Input material: Begin

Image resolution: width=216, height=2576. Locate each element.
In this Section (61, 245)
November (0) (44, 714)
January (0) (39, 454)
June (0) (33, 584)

Input material: End

Your answer should be every entry above, repeated exactly.

Result for this task ▸
Image resolution: width=216, height=2576. Locate each element.
In this Section (61, 245)
November (0) (44, 714)
January (0) (39, 454)
June (0) (33, 584)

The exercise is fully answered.